Current compaction log format is input files newline output files
Its a very risky format. Lets change it to something like
C(compaction log entry) $ input-file1, i2, i3 : outputfile-1, o2 o3
S(Snapshot creation entry) $ Snapshot number
C(compaction log entry) $ input-file1, i2, i3 : outputfile-1, o2 o3
But this can be done in a separate PR also and a separate Jira. Lets get this one in as it is working. All improvements can happen incrementally.
This PR is ready for another round of review.
UT TestRocksDBCheckpointDiffer
output for reference:
2022-11-01 22:22:44,258 [main] INFO rocksdiff.TestRocksDBCheckpointDiffer (TestRocksDBCheckpointDiffer.java:diffAllSnapshots(170)) - SST diff from 'rocksdb-cp-250000' to 'rocksdb-cp-1': [000013, 000022, 000011, 000018, 000015, 000020]
2022-11-01 22:22:44,261 [main] INFO rocksdiff.TestRocksDBCheckpointDiffer (TestRocksDBCheckpointDiffer.java:diffAllSnapshots(170)) - SST diff from 'rocksdb-cp-250000' to 'rocksdb-cp-50000': [000013, 000022, 000018, 000015, 000020]
2022-11-01 22:22:44,263 [main] INFO rocksdiff.TestRocksDBCheckpointDiffer (TestRocksDBCheckpointDiffer.java:diffAllSnapshots(170)) - SST diff from 'rocksdb-cp-250000' to 'rocksdb-cp-99999': [000022, 000018, 000015, 000020]
2022-11-01 22:22:44,265 [main] INFO rocksdiff.TestRocksDBCheckpointDiffer (TestRocksDBCheckpointDiffer.java:diffAllSnapshots(170)) - SST diff from 'rocksdb-cp-250000' to 'rocksdb-cp-149998': [000022, 000018, 000020]

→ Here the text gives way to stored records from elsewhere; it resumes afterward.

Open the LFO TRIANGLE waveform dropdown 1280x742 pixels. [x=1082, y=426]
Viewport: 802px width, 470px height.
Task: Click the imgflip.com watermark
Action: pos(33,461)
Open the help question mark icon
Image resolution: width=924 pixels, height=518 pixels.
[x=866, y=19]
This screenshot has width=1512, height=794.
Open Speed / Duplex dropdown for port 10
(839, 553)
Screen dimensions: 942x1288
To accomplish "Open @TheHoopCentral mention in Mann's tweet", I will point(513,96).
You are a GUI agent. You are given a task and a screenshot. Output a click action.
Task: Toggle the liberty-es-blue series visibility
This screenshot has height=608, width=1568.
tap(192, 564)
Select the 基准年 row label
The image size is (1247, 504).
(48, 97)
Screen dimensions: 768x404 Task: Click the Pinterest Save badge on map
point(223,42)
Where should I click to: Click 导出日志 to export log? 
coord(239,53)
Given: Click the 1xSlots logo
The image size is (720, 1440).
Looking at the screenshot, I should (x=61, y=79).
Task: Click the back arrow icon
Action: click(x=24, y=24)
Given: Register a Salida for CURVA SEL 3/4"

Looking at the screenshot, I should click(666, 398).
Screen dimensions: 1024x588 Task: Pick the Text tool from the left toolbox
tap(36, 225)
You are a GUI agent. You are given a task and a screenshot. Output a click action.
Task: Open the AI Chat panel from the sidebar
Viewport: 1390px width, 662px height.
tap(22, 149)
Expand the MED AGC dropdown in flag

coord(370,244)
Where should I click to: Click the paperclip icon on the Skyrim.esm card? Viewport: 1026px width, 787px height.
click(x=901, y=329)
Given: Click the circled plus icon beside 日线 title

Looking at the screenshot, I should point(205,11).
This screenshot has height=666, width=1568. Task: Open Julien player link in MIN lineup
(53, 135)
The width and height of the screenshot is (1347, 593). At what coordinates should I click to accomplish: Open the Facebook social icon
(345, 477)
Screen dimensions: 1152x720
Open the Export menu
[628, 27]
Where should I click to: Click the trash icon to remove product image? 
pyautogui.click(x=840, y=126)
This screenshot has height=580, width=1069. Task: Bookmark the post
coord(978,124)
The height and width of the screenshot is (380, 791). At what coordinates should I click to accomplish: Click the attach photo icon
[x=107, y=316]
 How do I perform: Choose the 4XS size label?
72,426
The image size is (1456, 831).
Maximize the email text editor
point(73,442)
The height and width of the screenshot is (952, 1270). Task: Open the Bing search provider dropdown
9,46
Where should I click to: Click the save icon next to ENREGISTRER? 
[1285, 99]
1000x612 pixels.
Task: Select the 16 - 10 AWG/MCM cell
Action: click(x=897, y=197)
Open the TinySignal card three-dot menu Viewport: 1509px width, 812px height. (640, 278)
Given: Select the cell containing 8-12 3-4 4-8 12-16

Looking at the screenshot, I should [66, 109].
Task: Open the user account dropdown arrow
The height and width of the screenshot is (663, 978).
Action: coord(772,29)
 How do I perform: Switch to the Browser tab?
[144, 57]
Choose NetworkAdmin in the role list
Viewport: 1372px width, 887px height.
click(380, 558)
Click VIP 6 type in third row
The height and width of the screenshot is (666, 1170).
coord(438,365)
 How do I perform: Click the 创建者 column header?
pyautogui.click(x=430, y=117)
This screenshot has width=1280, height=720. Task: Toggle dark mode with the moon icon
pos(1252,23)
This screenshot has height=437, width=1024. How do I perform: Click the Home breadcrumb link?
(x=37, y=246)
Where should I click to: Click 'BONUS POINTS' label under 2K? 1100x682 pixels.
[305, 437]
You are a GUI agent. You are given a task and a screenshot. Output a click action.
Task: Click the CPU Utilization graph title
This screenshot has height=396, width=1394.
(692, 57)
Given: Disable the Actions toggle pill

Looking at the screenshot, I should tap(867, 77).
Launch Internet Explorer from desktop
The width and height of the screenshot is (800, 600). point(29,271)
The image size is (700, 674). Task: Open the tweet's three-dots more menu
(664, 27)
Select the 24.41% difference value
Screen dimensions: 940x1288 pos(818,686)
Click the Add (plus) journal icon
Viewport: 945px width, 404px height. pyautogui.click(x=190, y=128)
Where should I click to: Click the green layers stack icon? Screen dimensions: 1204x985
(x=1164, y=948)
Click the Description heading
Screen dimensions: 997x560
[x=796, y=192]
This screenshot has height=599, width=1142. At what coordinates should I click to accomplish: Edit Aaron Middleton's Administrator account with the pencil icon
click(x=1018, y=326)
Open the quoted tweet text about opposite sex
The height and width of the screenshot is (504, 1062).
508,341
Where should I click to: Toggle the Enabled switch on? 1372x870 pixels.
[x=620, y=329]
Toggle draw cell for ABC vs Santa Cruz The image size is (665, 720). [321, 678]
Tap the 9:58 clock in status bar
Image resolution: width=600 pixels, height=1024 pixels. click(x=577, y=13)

2022-11-01 22:22:44,267 [main] INFO rocksdiff.TestRocksDBCheckpointDiffer (TestRocksDBCheckpointDiffer.java:diffAllSnapshots(170)) - SST diff from 'rocksdb-cp-250000' to 'rocksdb-cp-199997': [000022, 000020]
2022-11-01 22:22:44,269 [main] INFO rocksdiff.TestRocksDBCheckpointDiffer (TestRocksDBCheckpointDiffer.java:diffAllSnapshots(170)) - SST diff from 'rocksdb-cp-250000' to 'rocksdb-cp-249996': [000022]
2022-11-01 22:22:44,272 [main] INFO rocksdiff.TestRocksDBCheckpointDiffer (TestRocksDBCheckpointDiffer.java:diffAllSnapshots(170)) - SST diff from 'rocksdb-cp-250000' to 'rocksdb-cp-250000': []
LGTM for this PR. Additional set of changes that are highlighted in this PR can also go in the next PR.
I will merge this in a minute.
Thanks @GeorgeJahad @sadanand48 @prashantpogde @hemantk-12 for reviewing this.